The indictment says Johnson showed “favor and affection”
toward Greg McMichael in the investigation and interfered with police officers
at the scene by “directing that Travis McMichael should not be placed under
arrest.”
Johnson did not immediately return a phone message seeking
comment Thursday afternoon. She has previously insisted she did nothing wrong,
saying she immediately recused herself from the case because Greg McMichael was
a former employee.
“I’m confident that when the truth finally comes out on
that, people will understand our office did what it had to under the
circumstances,” Johnson told The Associated Press in November after she lost
reelection.
Lee Merritt, an attorney for Arbery's mother, said in a
statement Thursday that prosecutors “must be held accountable when they
interfere with investigations in order to protect friends and law enforcement.”
Arbery's mother, Wanda Cooper Jones, posted her reaction on
Facebook: “Former DA Jackie Johnson....Indicted!!! JusticeForMyBaby!!!!”
In his call for an investigation into prosecutorial
misconduct, Carr asked the GBI not only to investigate Johnson's actions
related to the killing but also those of Waycross Judicial Circuit District
Attorney George Barnhill. No charges have been announced against Barnhill.
After the shooting, Johnson called Barnhill to handle
questions from police about how to handle the shooting.

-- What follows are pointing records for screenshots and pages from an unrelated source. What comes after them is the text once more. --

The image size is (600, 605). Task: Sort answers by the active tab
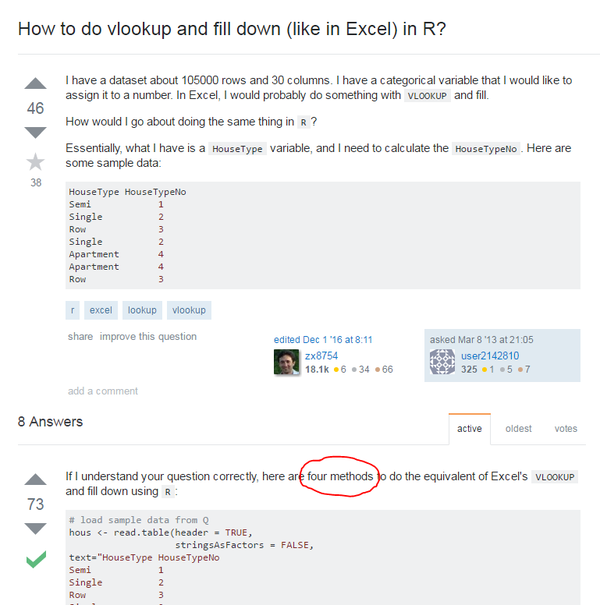pos(470,429)
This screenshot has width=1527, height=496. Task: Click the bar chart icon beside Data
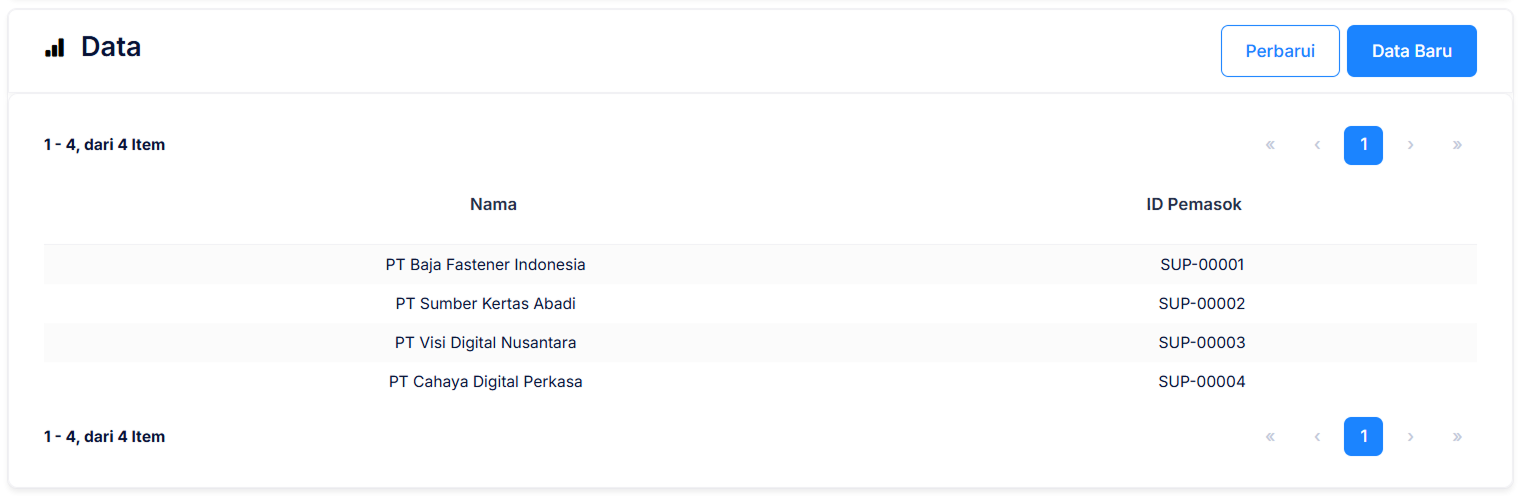click(54, 47)
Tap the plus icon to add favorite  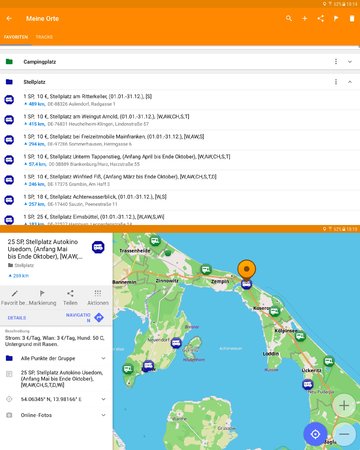[304, 19]
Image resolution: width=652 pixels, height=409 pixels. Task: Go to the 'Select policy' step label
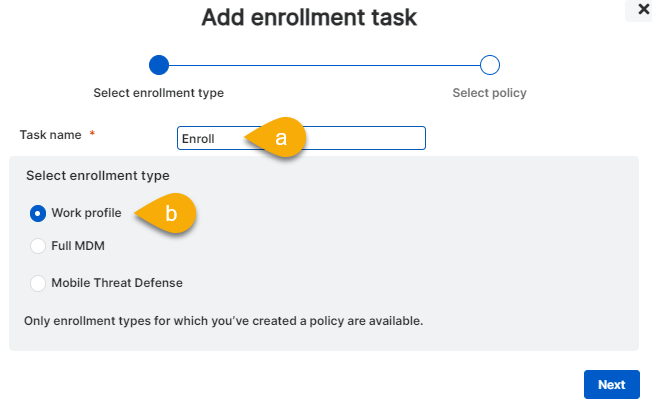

Carr ended up appointing Barnhill to take over on Feb. 27,
four days after the shooting. In his letter ordering an investigation last May,
Carr said he was never told that Barnhill had already advised police “that he
did not see grounds for the arrest of any of the individuals involved in Mr.
Arbery’s death.”
Barnhill later recused himself as well, after Arbery's
family learned his son worked for Johnson as an assistant prosecutor. But
before he stepped aside, Barnhill wrote a letter to a Glynn County police
captain saying the McMichaels “were following, in ‘hot pursuit,’ a burglary
suspect, with solid first hand probable cause, in their neighborhood, and
asking/ telling him to stop.”
“It appears their intent was to stop and hold this criminal
suspect until law enforcement arrived. Under Georgia Law this is perfectly
legal,” Barnhill advised in the letter, referencing Georgia's Civil War-era
citizen arrest statute.
That law was repealed in May 2021, with overwhelming support
from Republicans and Democrats, as a reaction to Arbery's death.
Johnson told the AP in May 2020 that Glynn County police
contacted two of her assistant prosecutors on the day of the shooting. She said
it was the officers who “represented it as burglary case with a self-defense
issue.”
"Our office could not advise or assist them because of
our obvious conflict,” Johnson said.
Johnson blamed the controversy over Arbery's death for her
election defeat last year after a decade as top prosecutor for the five-county
circuit in southeast Georgia. She was defeated by independent candidate Keith
Higgins, who had to collect thousands of signatures to get on the ballot.